— Begin EXERCISE INPUT —

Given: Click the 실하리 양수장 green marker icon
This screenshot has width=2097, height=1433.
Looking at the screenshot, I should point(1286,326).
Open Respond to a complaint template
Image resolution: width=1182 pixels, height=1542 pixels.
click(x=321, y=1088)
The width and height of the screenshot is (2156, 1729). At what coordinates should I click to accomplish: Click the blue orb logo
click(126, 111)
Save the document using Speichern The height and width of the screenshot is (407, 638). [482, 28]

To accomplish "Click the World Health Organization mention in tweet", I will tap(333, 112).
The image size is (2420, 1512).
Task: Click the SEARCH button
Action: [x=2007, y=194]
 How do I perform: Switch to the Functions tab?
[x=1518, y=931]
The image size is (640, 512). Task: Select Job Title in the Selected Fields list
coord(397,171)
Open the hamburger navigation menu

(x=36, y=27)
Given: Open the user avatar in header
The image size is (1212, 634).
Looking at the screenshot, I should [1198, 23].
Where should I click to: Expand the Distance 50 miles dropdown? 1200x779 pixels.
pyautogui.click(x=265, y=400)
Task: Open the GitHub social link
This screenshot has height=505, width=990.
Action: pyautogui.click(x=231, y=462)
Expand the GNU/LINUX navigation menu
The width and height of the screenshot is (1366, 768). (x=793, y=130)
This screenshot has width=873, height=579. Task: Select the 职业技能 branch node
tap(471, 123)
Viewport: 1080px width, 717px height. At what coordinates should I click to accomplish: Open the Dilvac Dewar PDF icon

— End EXERCISE INPUT —

Rewrite the lines above, swapping "Open" for "Launch" wherever it appears and leaving everything else unchanged.

# [TASK SOLUTION]
Given: Click the 실하리 양수장 green marker icon
This screenshot has width=2097, height=1433.
Looking at the screenshot, I should point(1286,326).
Launch Respond to a complaint template
Image resolution: width=1182 pixels, height=1542 pixels.
click(x=321, y=1088)
The width and height of the screenshot is (2156, 1729). At what coordinates should I click to accomplish: Click the blue orb logo
click(126, 111)
Save the document using Speichern The height and width of the screenshot is (407, 638). [482, 28]

To accomplish "Click the World Health Organization mention in tweet", I will tap(333, 112).
The image size is (2420, 1512).
Task: Click the SEARCH button
Action: [x=2007, y=194]
 How do I perform: Switch to the Functions tab?
[x=1518, y=931]
The image size is (640, 512). Task: Select Job Title in the Selected Fields list
coord(397,171)
Launch the hamburger navigation menu

(x=36, y=27)
Given: Launch the user avatar in header
The image size is (1212, 634).
Looking at the screenshot, I should [1198, 23].
Where should I click to: Expand the Distance 50 miles dropdown? 1200x779 pixels.
pyautogui.click(x=265, y=400)
Task: Launch the GitHub social link
This screenshot has height=505, width=990.
Action: pyautogui.click(x=231, y=462)
Expand the GNU/LINUX navigation menu
The width and height of the screenshot is (1366, 768). (x=793, y=130)
This screenshot has width=873, height=579. Task: Select the 职业技能 branch node
tap(471, 123)
Viewport: 1080px width, 717px height. At what coordinates should I click to accomplish: Launch the Dilvac Dewar PDF icon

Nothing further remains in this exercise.